# [REQUIRED WORK]
Please render the data as a Markdown table with the columns "Row" and "Line," from the line containing "You are a GUI" through the end of the data, both included. Number each line in order, skip blank lines, and leave out the pictures.

· · · ·

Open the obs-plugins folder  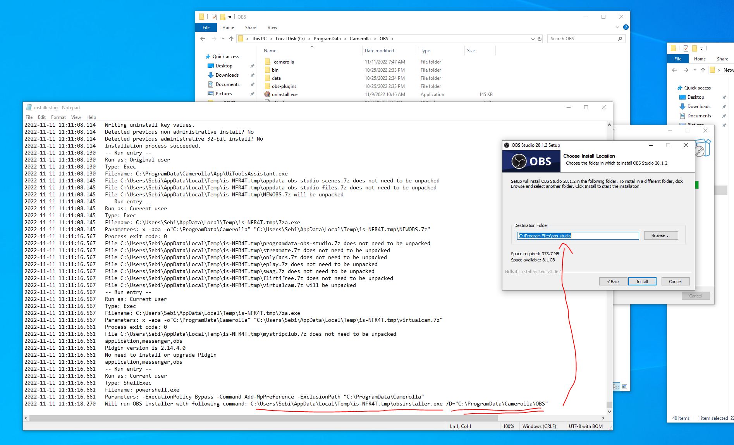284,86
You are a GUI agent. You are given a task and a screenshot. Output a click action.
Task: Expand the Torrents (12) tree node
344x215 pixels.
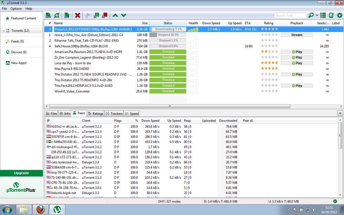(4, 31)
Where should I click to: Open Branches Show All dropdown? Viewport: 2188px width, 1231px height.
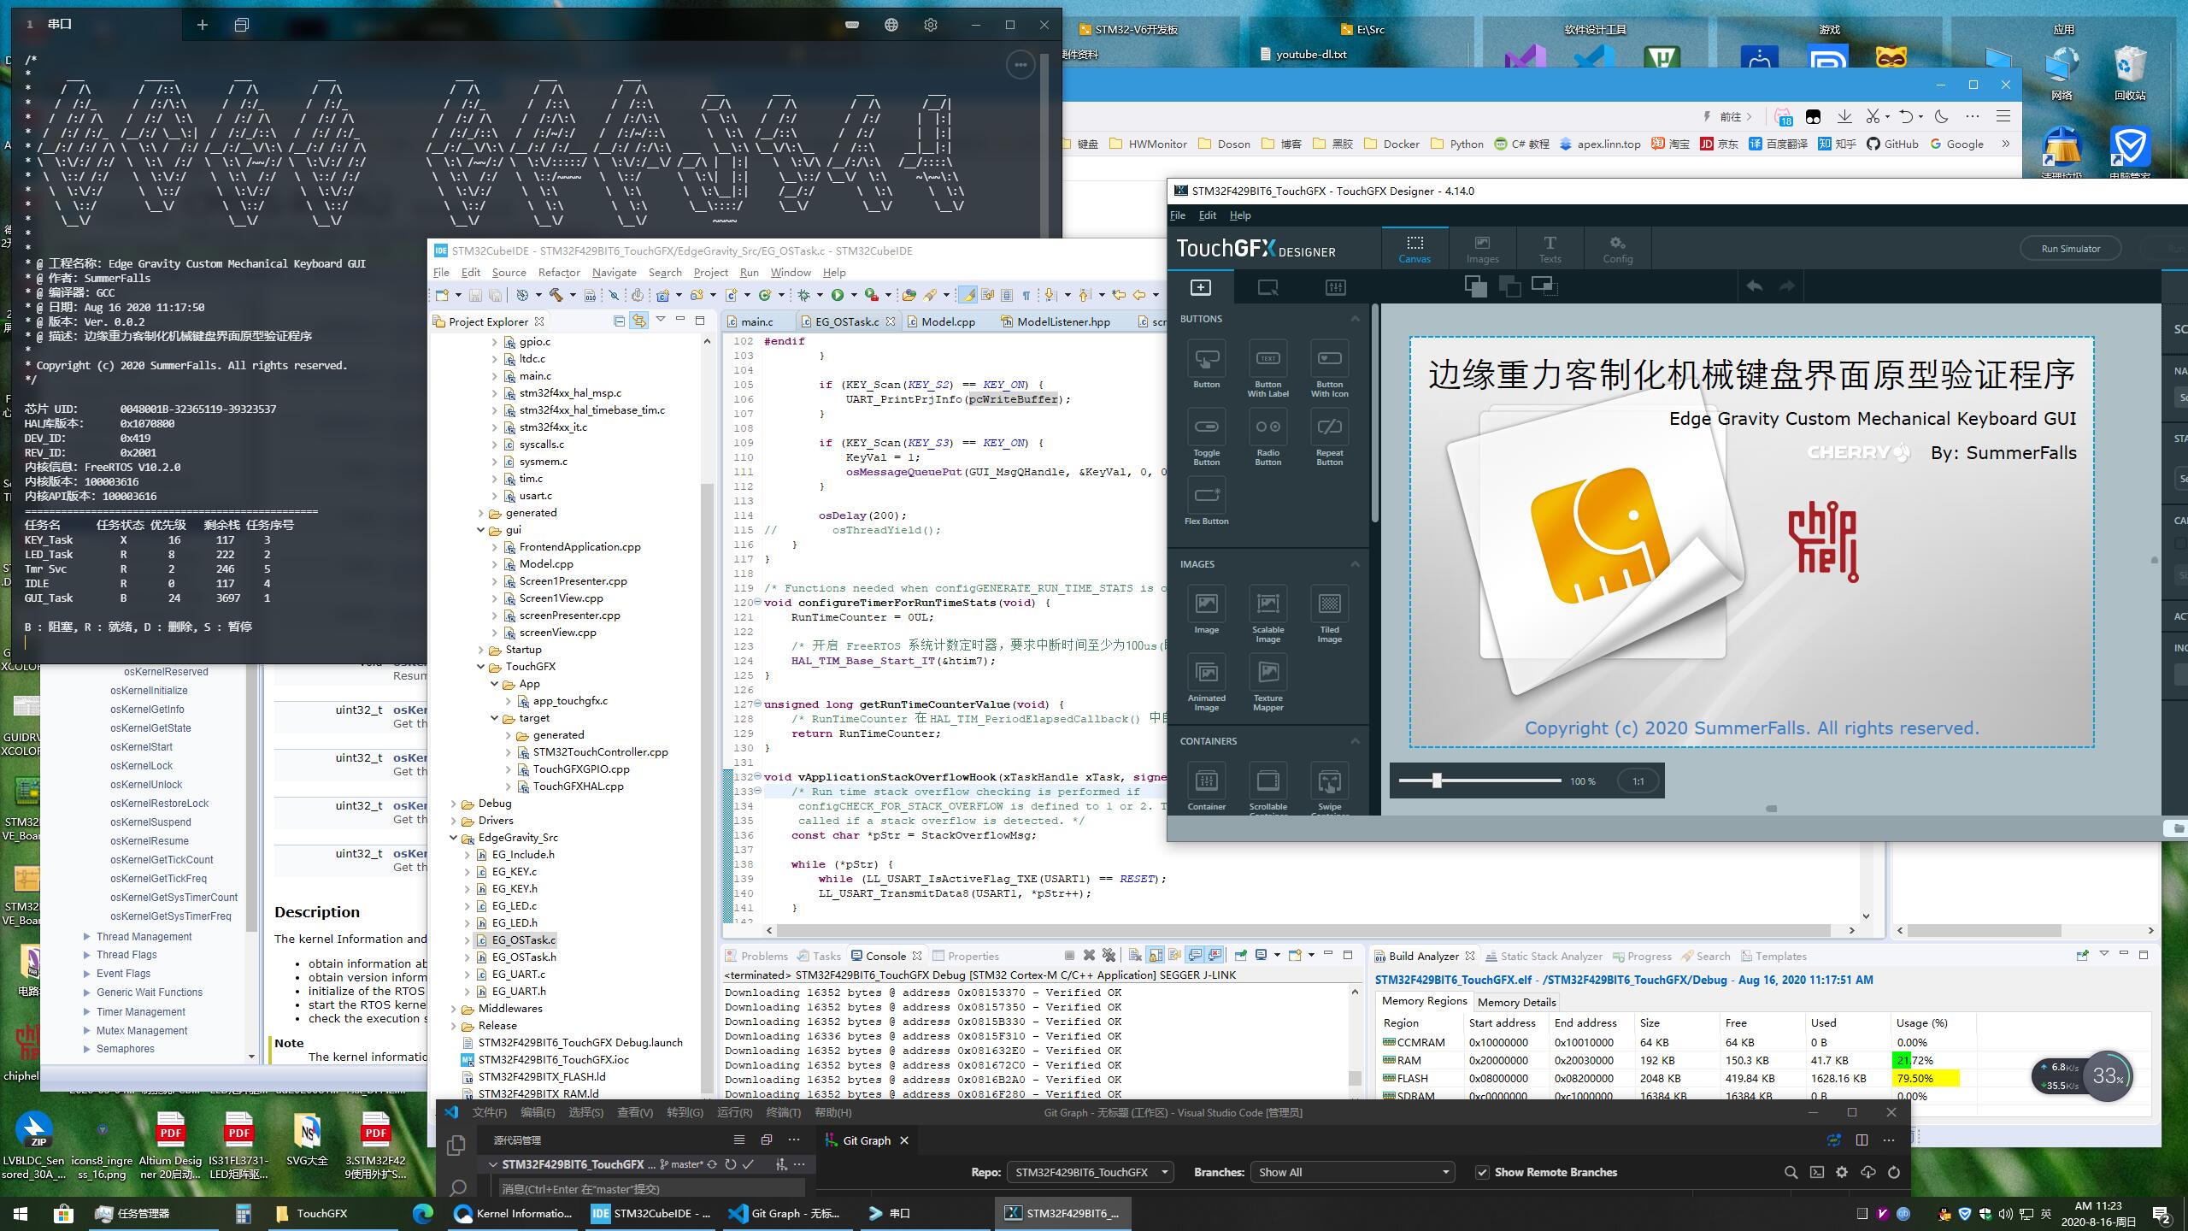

· · · ·

# [RESULT FOR THIS EXERCISE]
| Row | Line |
|---|---|
| 1 | You are a GUI agent. You are given a task and a screenshot. Output a click action. |
| 2 | Task: Expand the Torrents (12) tree node |
| 3 | 344x215 pixels. |
| 4 | (4, 31) |
| 5 | Where should I click to: Open Branches Show All dropdown? Viewport: 2188px width, 1231px height. |